Condemned by the Vichy government to hard labor in 1941, Messali Hadj returned to Algeria in 1945. He continued to play a leading political role, founding in 1946 a PPA successor, the Mouvement pour la triomphe des libertés démocratiques. But from 1954, his star declined. By 1957, the Front de Libération Nationale, the new organization that in November 1954 started the War of Independence, ravaged the Mouvement National Algérien that Messali Hadj had founded that month, too. Politically neutralized, he stayed in France. He was allowed to return to Algeria only after his death, in 1974, for burial in his hometown of Tlemcen.

May 18, 1925

J.V. Stalin, 'The Political Tasks of the University of the Peoples of the Far East: Speech Delivered at a Meeting of Students of the Communist University of the Toilers of the East, May 18, 1925'

After World War I, several communist movements tried to replicate the Bolsheviks’ take-over of Russia in European countries, most importantly and most often in Germany. All failed. As a result, the Soviet leadership and communists worldwide from around 1920 focused more energies on colonized countries, especially in Asia. As most of these seemed to lack the economic and sociopolitical conditions necessary for a communist revolution, the aim was to weaken if not overthrow European imperial rule, serving the interests of both the USSR and the local petit bourgeoisie, peasants, and few industrial workers. The perhaps greatest price was China. Moreover, India was seen to be (exceptionally) ripe for direct communist action.

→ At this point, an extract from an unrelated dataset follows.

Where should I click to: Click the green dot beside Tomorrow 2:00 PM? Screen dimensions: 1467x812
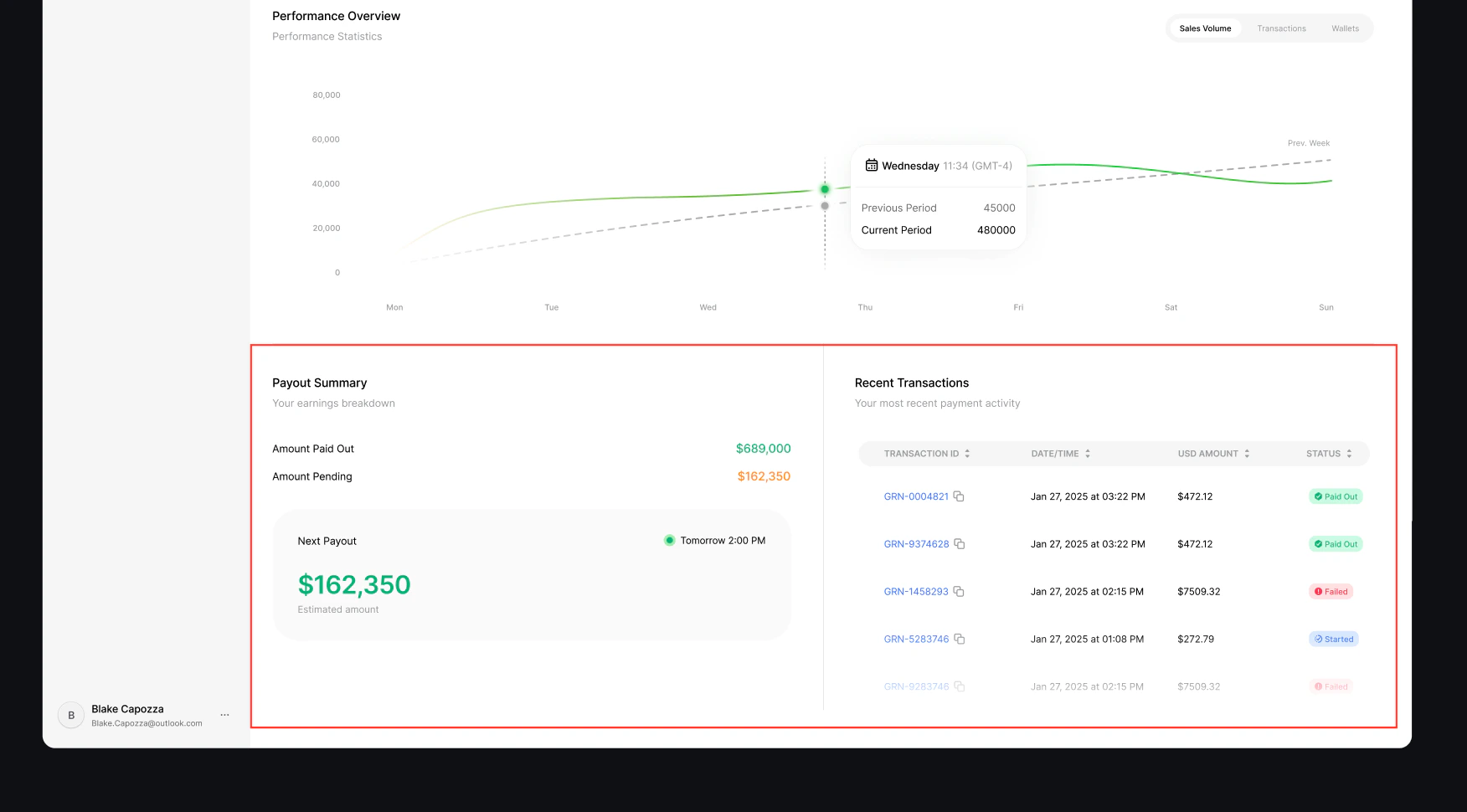coord(669,540)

Communists and some anti-colonial nationalists were also active in and across the Middle East, North Africa, and Europe, often sharing resources while being networked with the Communist International. Abbreviated as the Comintern (also the Third International), the latter was thekey international communist organization: founded in 1919 in Moscow, headquartered there, and employing through its dissolution in 1943 thousands of professional cadres from around the world, principally from Europe and Asia, as Brigitte Studer’s Reisende der Weltrevolution: Eine Globalgeschichte der Kommunistischen Internationale (2020) shows. Also in the Soviet Union, the year 1920 saw the landmark Congress of the Peoples of the East, in Baku. And in 1921, the Communist University for Laborers of the East (Kommunistichyeskii univyersityet trudyaschikhsya Vostoka, KUTV) opened its doors in Moscow. It became the first full-fledged Soviet training center for Soviet Muslims and for foreign communist cadres, principally from Asia and the Middle East and North Africa, and it impacted Soviet views of the East, as Lana Ravandi-Fadai and Masha Kirasirova have shown in “Red Mecca” (2015) and “The ‘East’ as a Category of Bolshevik Ideology and Comintern Administration” (2017), respectively. The text here is the English translation, published in 1954 in the collection J. V. Stalin: Works: Volume 7, of a Russian text published in 1925 in the principal Soviet newspaper, Pravda, rendering a speech that the 1924-1953 Chairman of the Communist Party of the Soviet Union Joseph Stalin (1878-1953) held to KUTV’s students in 1925.